The moment you accept a fact as disprovable, you are following a logic given by others (which coincides with your logic, otherwise you would not be able to follow it. However, all inner logic ultimately follows conscience and what one subjectively deems significant).
Our entire modernity prides itself on being fact-oriented when it comes to research and experimentation, but it shies away like the devil shies away from holy water from naming the role of the scientific experimenter (as observer and evaluator of his work) as a decisive influencer on the success and failure of his research and experiments. The objective observer does not exist. Objectivity is completely excluded in human social interaction. You would otherwise have to have someone observing the observer, who in turn is observed by an observer, and so on. (I assume you will name blind and double blind studies, but they are not saving from many other experiments where nothing is done blindly).
I am not negating your statement, I am merely mentioning its weakness, but also accepting its strengths. But I differ little in my own attitude from yours, I would say.
While we all have biases, these biases do not completely exclude objectivity. Objectivity should not be considered only an absolute, but is a range. We are all more or less objective regarding the variety of things there are, depending on our beliefs.
Some of us strive to be utterly objective, and some of us strive to be utterly faithful to a given dogma. I strive to eschew the latter because I believe we are incapable of ascertaining understanding of the reality we are part of due to our limitations. I may be accused of taking objectivity as dogma I am faithful to, just as I note that Atheism is as insuperable and dogmatic is every other religion. Every argument that faith in God is insuperable factually also can be turned around and apply to belief there is no God.
You are right there are weaknesses in my rationality.
But that is exactly what prejudices do, they preclude objectivity, because otherwise they were not prejudices, i.e. preconceived views, but an open result. A result remains open as long as you leave it open. If one "closes" it, then one has subjectively agreed, nothing more. There is nothing wrong with that, one should just be aware that it is so.

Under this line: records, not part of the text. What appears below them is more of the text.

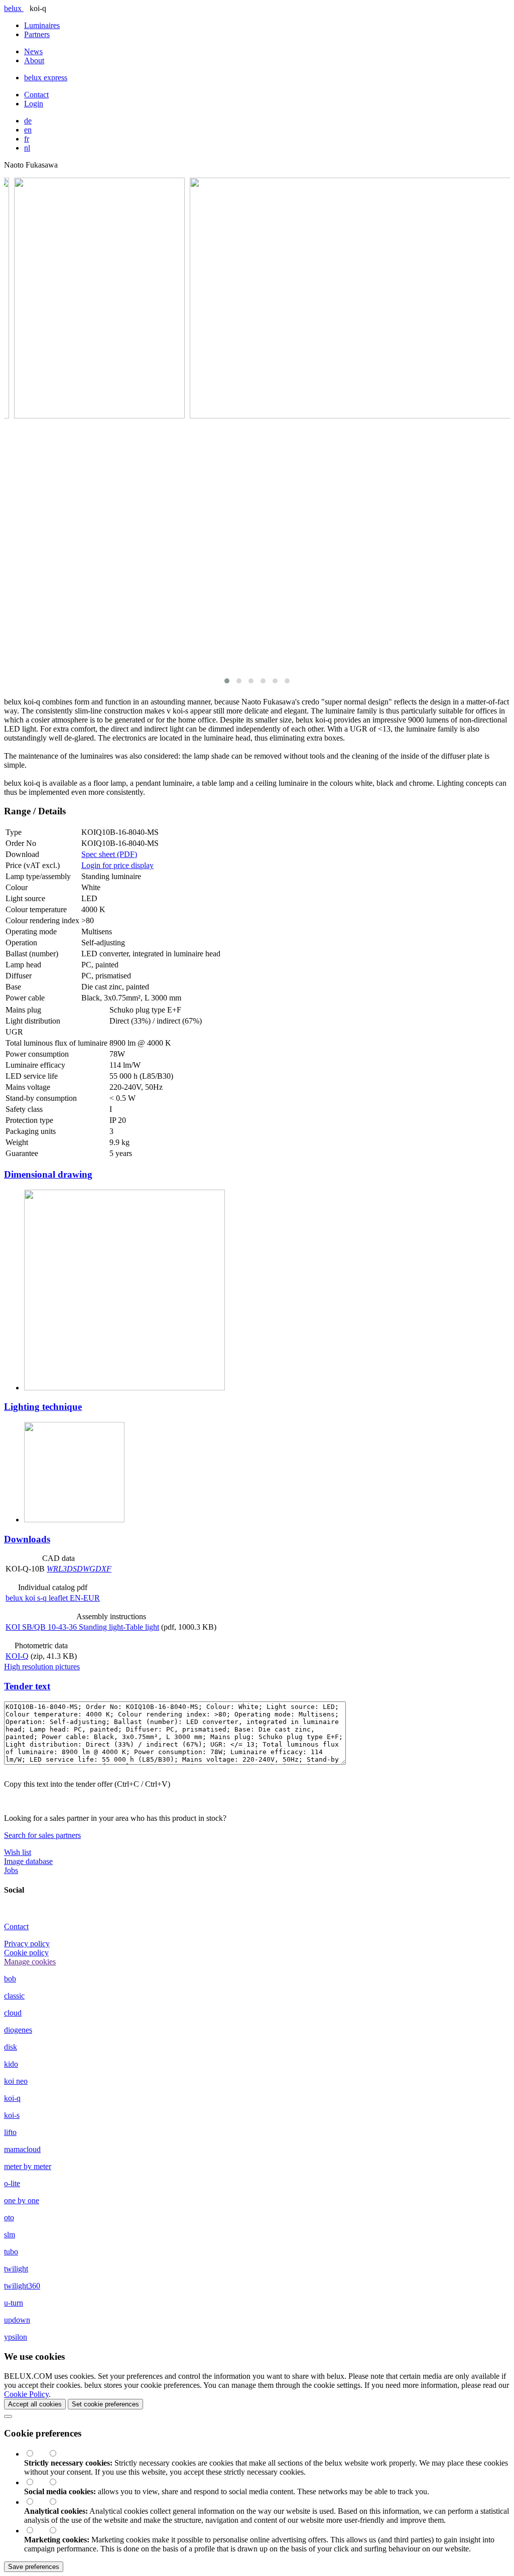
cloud (13, 2013)
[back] (8, 2416)
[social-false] (57, 2482)
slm (9, 2234)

I state that objectivity is not needed to move in relationships. It is, radically speaking, even irrelevant, to want to establish objectivity within human relationships and to even try is the horse's mouth here. I must first completely destroy my belief in objectivity in human interaction so that, relieved of this burden, I can talk to each other on a reasonable basis. One cannot "be a bit objective", objectivity is understood as absolute and is also applied in this way, trying to beat another's arguments to death by bringing his or her "false" subjectivity into the field against one's own "correct" subjectivity (backed up by "objectivity").
I consider it a misapprehension to give objectivity this relevance.
HaHa! Yes, I must always laugh at the claim to be an atheist. :D chuckle.